- Opinion
- 19 Dec 03
The Coalition blitzkrieg on Iraq is part of a wider “war on terror.” says George Bush. To justify this claim, he and Tony Blair made one feeble attempt at being as hard on the causes of terror as on terror itself, when they collaborated with the UN, the EU and Russia to publish what they called the Middle East ‘road map’.
Three phases were envisaged, firstly, ending terrorism, normalising Palestinian life and building Palestinian institutions; secondly, (June to December 2003) focusing on creating an independent Palestinian state; and thirdly establishing agreement on “permanent status” and an end to Palestinian-Israeli conflict.
As you know, there has been no progress towards achieving even the first of these aims, for two reasons. Firstly, the Israeli government has deliberately frustrated any effort to build Palestinian institutions and secondly, terrorism has proved far more intractable than Bush might have thought.
In May thirty people were killed in an Al-Qaeda attack in Saudi Arabia, including eight Americans. Cars packed with explosives were driven at speed into three foreign housing compounds. The US pledged revenge and the Saudis promised a crackdown. On July 5 there was a suicide bomb attack, probably by Chechen separatists, on a Moscow rock concert and at least 20 died.
On August 25 46 people died in two Bombay car bombs and detonators were found on a railway line that was to carry Hindu pilgrims. Indian authorities blame the outlawed Students Islamic Movement of India. The Interior Minister Mr Chagan Bhujibal said it was revenge for riots in Gujarat in which 1000 people, mainly Muslims, died in 2002. Last month there were two major bomb attacks in Istanbul a week apart that left more than 40 dead and many hundreds injured.
That’s the point about Al-Qaeda and its myriad cells. You just don’t know where they might strike and, buoyed by the cult of martyrdom, they have almost no fears for themselves. To die is to enter paradise. The news that an Algerian had been arrested in Northern Ireland allegedly to do with Al-Qaeda-related activities and that he had previously lived for a year in Dublin has left a lot of people scratching their heads and a few residents of the Dublin 4 Embassy Mile a little nervous.

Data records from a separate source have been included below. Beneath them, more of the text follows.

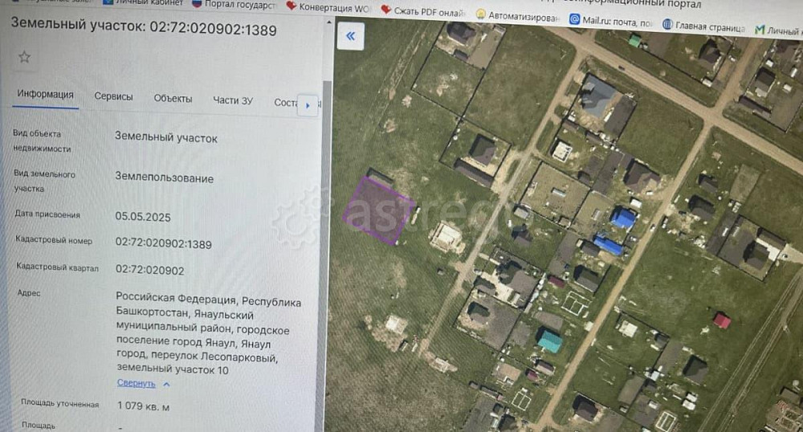This screenshot has height=432, width=803.
Task: Collapse the info side panel with double-chevron button
Action: [351, 36]
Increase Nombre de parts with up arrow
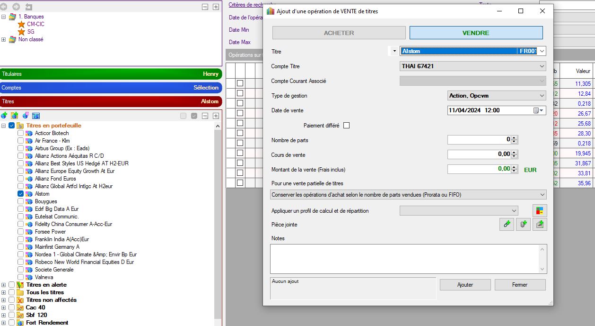595x326 pixels. pos(515,138)
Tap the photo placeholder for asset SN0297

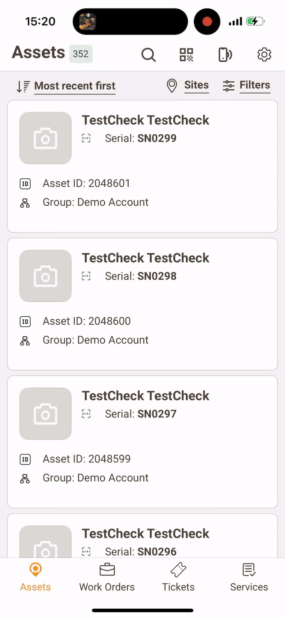(x=45, y=414)
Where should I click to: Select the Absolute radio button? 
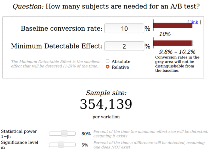pos(108,61)
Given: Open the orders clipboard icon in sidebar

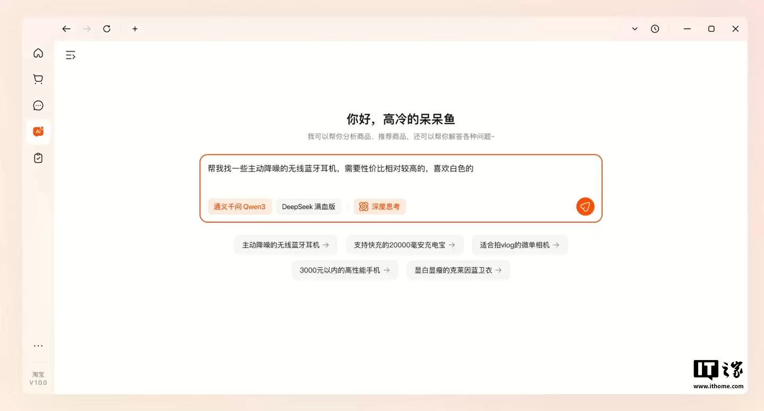Looking at the screenshot, I should click(38, 157).
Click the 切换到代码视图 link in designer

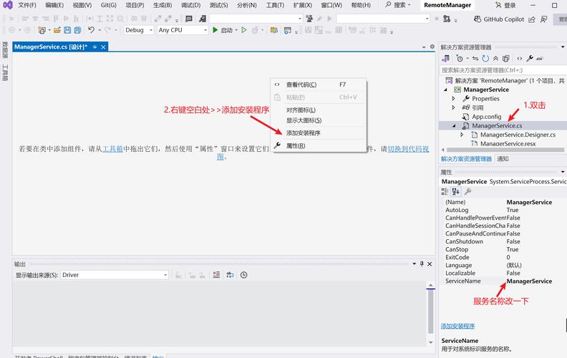click(x=408, y=149)
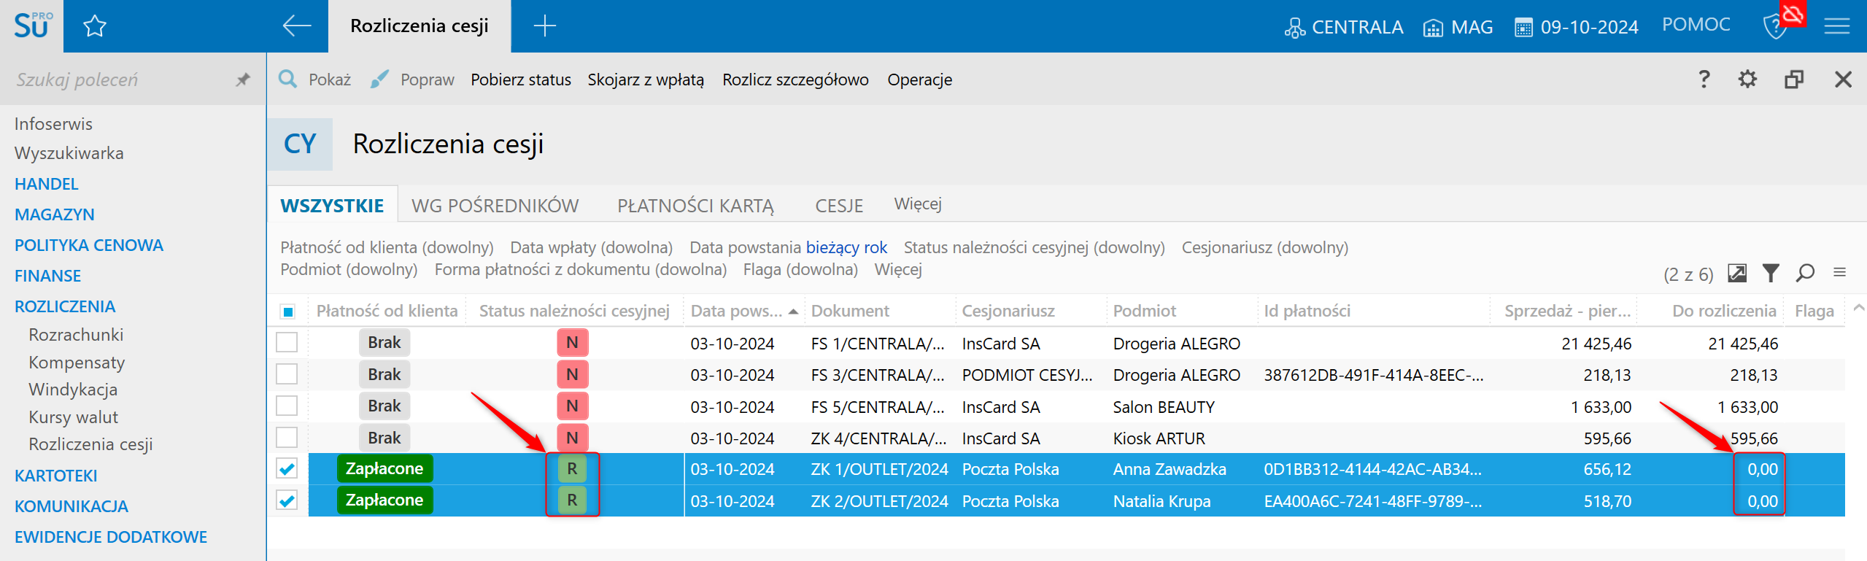Image resolution: width=1867 pixels, height=561 pixels.
Task: Open a new tab with plus icon
Action: (x=544, y=26)

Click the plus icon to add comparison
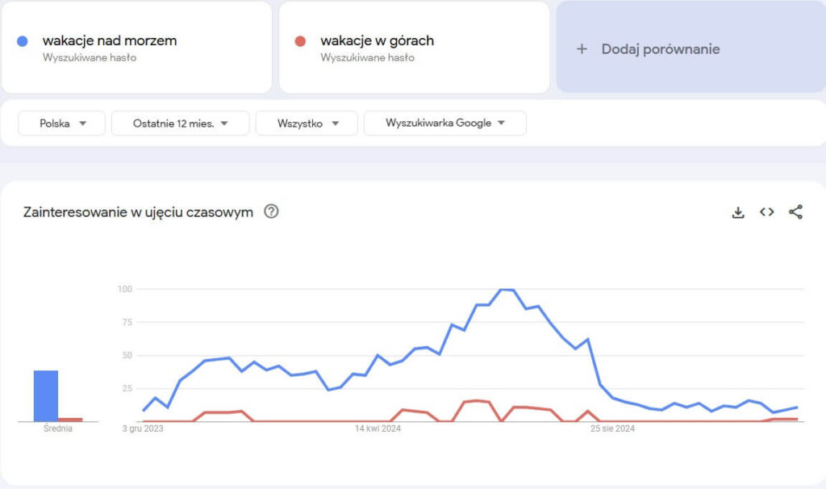tap(582, 49)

Many people also wonder how and why the ‘war on terror’ is so selective. Why pick on, say Iran and not Saudi Arabia? And if you’re bringing ‘freedom’ to downtrodden dictatorships, why isolate North Korea and not Zimbabwe? Why hasn’t Burma been freed from the tyranny of an army dictatorship every bit as rotten and repressive as Saddam’s? And there’s a good half dozen corrupt dictatorships in the ‘Stans’ north of Iran, each overflowing with oil…
Ah, maybe that’s it.
When one looks at the degree to which the US has destabilised democratic governments it disapproved of and accommodated corrupt dictatorships that played ball with it, one could be forgiven for thinking that ‘terrorism’, in George Bush’s mind, means any armed resistance to American or American-backed interests. It’s less about the terror than about the targets.
Any reasonable person is resolutely opposed to terrorism. But regrettably, the world is full of terror and violence. The way you deal with it is to give people a stake in peace, to give them a share in the goodies, to forge a common interest with them, and not their despotic rulers. But that would threaten the maximisation of profits by global companies, some of which are very close to the Bush regime.